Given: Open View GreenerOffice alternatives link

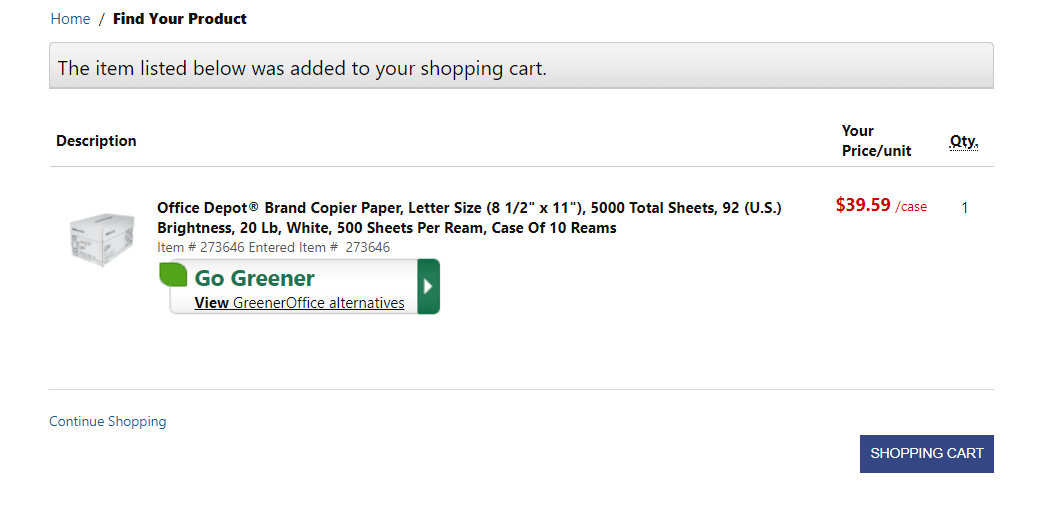Looking at the screenshot, I should pyautogui.click(x=299, y=303).
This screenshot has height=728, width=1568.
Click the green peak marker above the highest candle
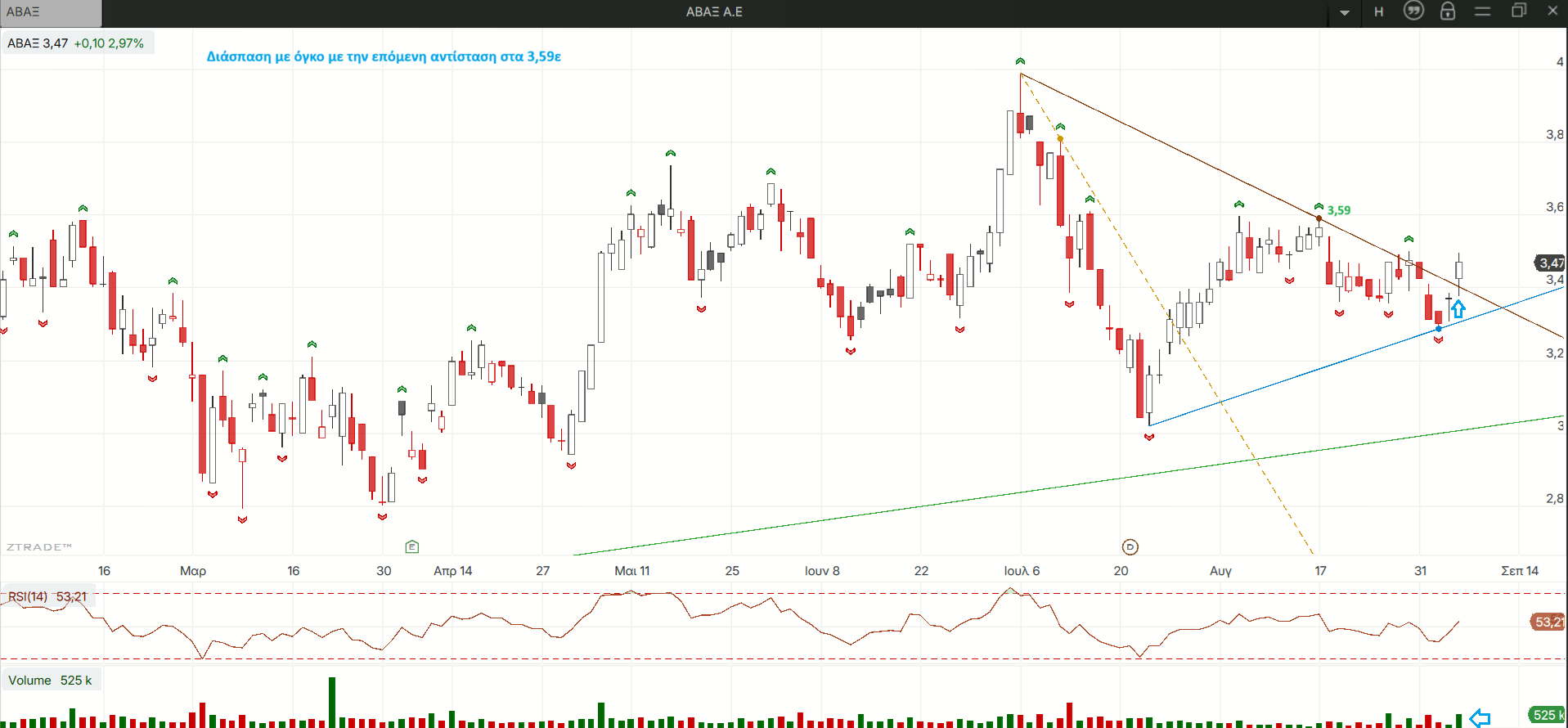click(x=1020, y=61)
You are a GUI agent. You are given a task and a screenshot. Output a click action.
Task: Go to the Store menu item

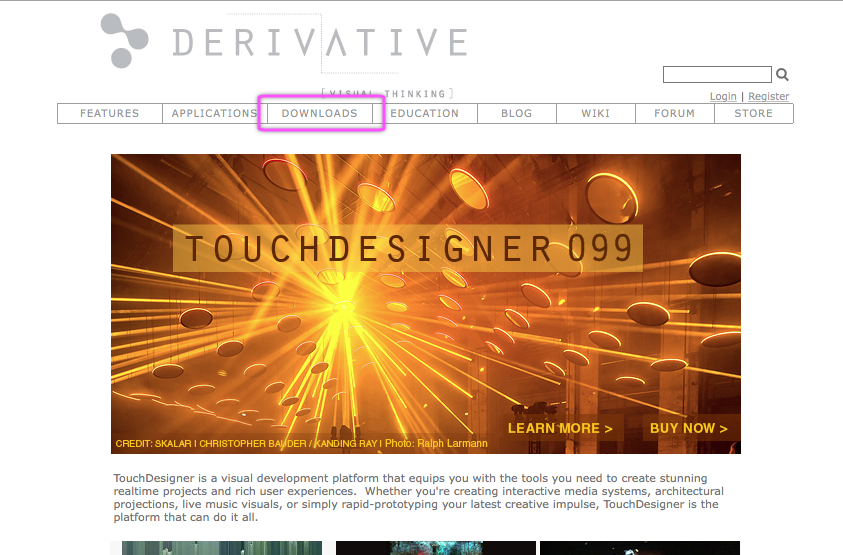pos(753,114)
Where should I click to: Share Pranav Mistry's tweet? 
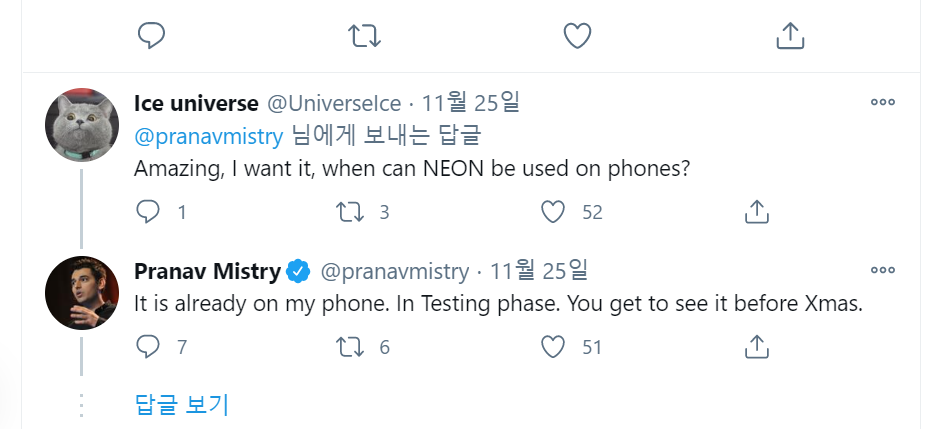[x=757, y=347]
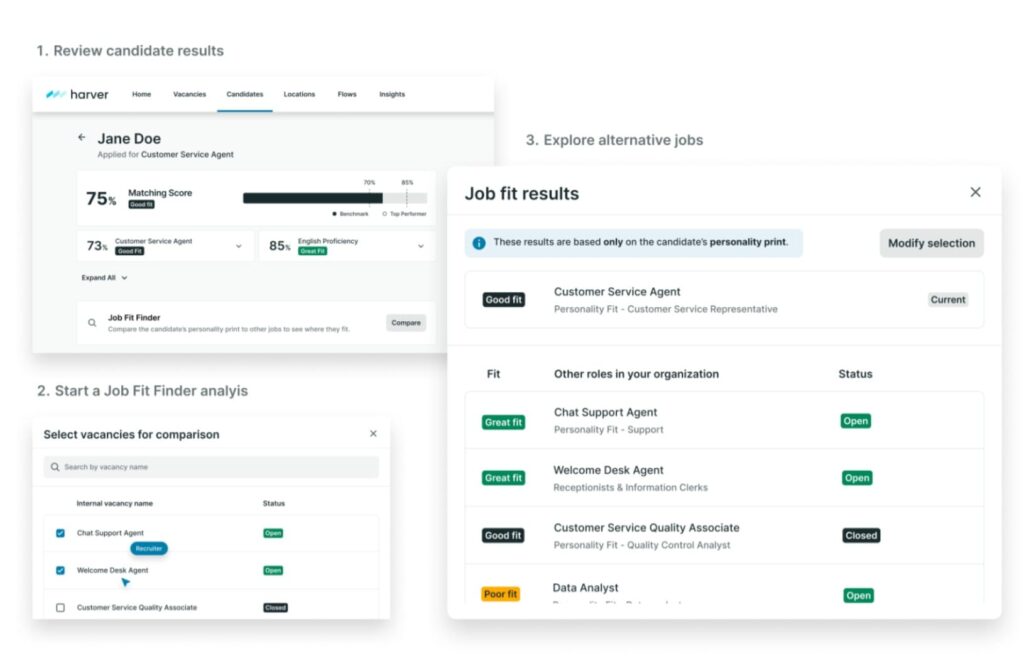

> WHAT YOU HAVE TO DO
Copy the records above precisely, and leave every image out of the copy.

> OUTPUT OF THE EXERCISE
Given: Open View GreenerOffice alternatives link

Looking at the screenshot, I should pyautogui.click(x=299, y=303).
This screenshot has height=728, width=1568.
Click the green peak marker above the highest candle
click(x=1020, y=61)
You are a GUI agent. You are given a task and a screenshot. Output a click action.
Task: Go to the Store menu item

pos(753,114)
Where should I click to: Share Pranav Mistry's tweet? 
[x=757, y=347]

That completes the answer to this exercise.